Did you just leave the queen cells? Smash them? You don't just let them swarm do you?
I decided to leave the queen cells. I figure to let the bees sort things out. I'm pretty ill prepared. One thing I'm not gonna do is panic over this. I'm going into my third year, still have a lot to learn. Last year I tried cutting QC's and learned that this does nothing to stop the swarming instinct. At worst you could create a queenless condition, ask me how I know.
Sounds good RHBee. Did you feed for a build up? Or just let them do what bees do.
dan
Dan, I didn't do squat for spring feeding. I made sure that each colony had a full medium of honey going into winter by feeding 2-1 if needed, they did the rest.

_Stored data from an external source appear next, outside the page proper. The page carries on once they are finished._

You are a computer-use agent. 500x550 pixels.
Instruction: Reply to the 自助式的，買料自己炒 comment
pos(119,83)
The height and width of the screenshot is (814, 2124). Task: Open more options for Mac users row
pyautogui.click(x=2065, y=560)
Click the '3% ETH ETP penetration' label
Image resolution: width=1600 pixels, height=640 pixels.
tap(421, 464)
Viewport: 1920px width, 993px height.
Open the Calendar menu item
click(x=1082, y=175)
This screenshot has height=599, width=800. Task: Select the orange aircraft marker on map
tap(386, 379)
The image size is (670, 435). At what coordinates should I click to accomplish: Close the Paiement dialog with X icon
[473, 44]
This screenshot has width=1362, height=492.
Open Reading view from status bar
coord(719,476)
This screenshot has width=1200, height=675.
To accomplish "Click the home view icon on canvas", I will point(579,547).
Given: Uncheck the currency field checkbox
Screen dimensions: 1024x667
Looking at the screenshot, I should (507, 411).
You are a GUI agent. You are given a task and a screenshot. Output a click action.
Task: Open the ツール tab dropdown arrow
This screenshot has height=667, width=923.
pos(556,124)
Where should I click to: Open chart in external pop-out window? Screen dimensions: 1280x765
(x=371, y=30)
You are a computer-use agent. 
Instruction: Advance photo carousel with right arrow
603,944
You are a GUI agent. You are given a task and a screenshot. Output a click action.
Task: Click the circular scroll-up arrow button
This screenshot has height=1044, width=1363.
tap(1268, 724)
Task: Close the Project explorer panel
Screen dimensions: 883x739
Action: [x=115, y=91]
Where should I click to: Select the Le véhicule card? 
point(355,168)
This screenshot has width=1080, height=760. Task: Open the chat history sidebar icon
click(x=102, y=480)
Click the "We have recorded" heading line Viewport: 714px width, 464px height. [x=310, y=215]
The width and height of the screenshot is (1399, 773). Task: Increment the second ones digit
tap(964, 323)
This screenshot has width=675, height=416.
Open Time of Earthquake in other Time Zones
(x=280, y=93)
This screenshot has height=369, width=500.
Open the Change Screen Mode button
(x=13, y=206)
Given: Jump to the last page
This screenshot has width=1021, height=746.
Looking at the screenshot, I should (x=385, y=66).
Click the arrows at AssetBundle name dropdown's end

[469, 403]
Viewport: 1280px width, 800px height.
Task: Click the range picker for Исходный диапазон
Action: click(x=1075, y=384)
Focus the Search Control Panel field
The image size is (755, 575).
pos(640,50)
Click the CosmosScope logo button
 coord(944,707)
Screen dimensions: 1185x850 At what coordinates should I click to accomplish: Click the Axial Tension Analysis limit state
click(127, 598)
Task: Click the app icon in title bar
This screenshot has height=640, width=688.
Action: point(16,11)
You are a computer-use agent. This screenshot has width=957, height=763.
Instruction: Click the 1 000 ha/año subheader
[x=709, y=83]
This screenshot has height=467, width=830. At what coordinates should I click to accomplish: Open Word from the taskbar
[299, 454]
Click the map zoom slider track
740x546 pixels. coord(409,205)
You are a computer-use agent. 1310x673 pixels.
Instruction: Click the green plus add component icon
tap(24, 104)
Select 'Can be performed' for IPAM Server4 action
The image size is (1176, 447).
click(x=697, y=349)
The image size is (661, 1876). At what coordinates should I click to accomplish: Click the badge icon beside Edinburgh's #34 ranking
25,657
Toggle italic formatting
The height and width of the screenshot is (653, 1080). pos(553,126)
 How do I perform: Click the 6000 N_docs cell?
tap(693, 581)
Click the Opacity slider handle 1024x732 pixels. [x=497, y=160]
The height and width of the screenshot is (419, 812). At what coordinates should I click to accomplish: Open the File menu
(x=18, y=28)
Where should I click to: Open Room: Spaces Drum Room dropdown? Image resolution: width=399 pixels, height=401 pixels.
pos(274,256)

I just know I'm gonna loose my bees now :'( If I do a split and put the queen in a super with a queen excluder at the top and bottom would that keep them from swarming?
Gary, I had so many swarms last year I was about ready to quit. I wintered 6 colonies in 2012 and 13 in 2014. The product of healthy colonies is a strong swarm instinct. My problems stem from a lack of preparation partly from my ignorance and partly from circumstances. Lesson learned, start prepping for next year in August. You never know what's going to happen in December and January.
ray, i'd split nucs out of the hives with queen cells. you control the size of the swarm that way. a deep frame of honey, a deep frame of emerging brood, a deep frame of open brood and an empty comb. the queen goes with the nuc and i wouldn't shake any extra bees.
Rob, I'm just going to take the hit and put out traps. From what I understand, properly mated swarm queens are the best you can get. Looks like my goals have changed. This year concentrate on transitioning all to mediums, building up my 6 new packages, getting drawn comb and maintaining healthy colonies. I doubt there will be much of a honey crop but who knows.
Puts Ray about on what I figured or maybe a week earlier. My swarm season is usually last of March or first week of April. Subtract about 9 days for the development of the cell and swarm. I am about 150 miles North of Ray and figure he should be 2-3 weeks ahead of me. The terrain and temps change significantly in that 150 miles.
My hives are nowhere near that strong now but I don't supplement feed I just leave honey. Something I may need to re-evaluate. Maybe supplement with honey. My coming out of winter cluster seem to always be small and usually don't build up as fast as I would like. This hurts in my very short season with no fall flow.
Steve, The QC I saw were capped. This means that I'm almost two weeks ahead of last year if my memory serves correctly. I expected to have a little more time but, oh well. I'm not being pessimistic, this means I'm doing something right if my colonies are healthy enough to build up this quick. The only thing that really suffers is honey production and I'm not in this for the money, yet.
I've beaten SHB, wax moths, mites and laying workers now if I can condition myself things will progress better. The season could turn out great. Swarms do draw out wax like crazy.
It's taking a while for me to learn the seasons of the bees. Keeping bees alive and healthy is a matter of applying certain methods that are proven to work. Learning to manage bees feels more like an art and looks like it takes time.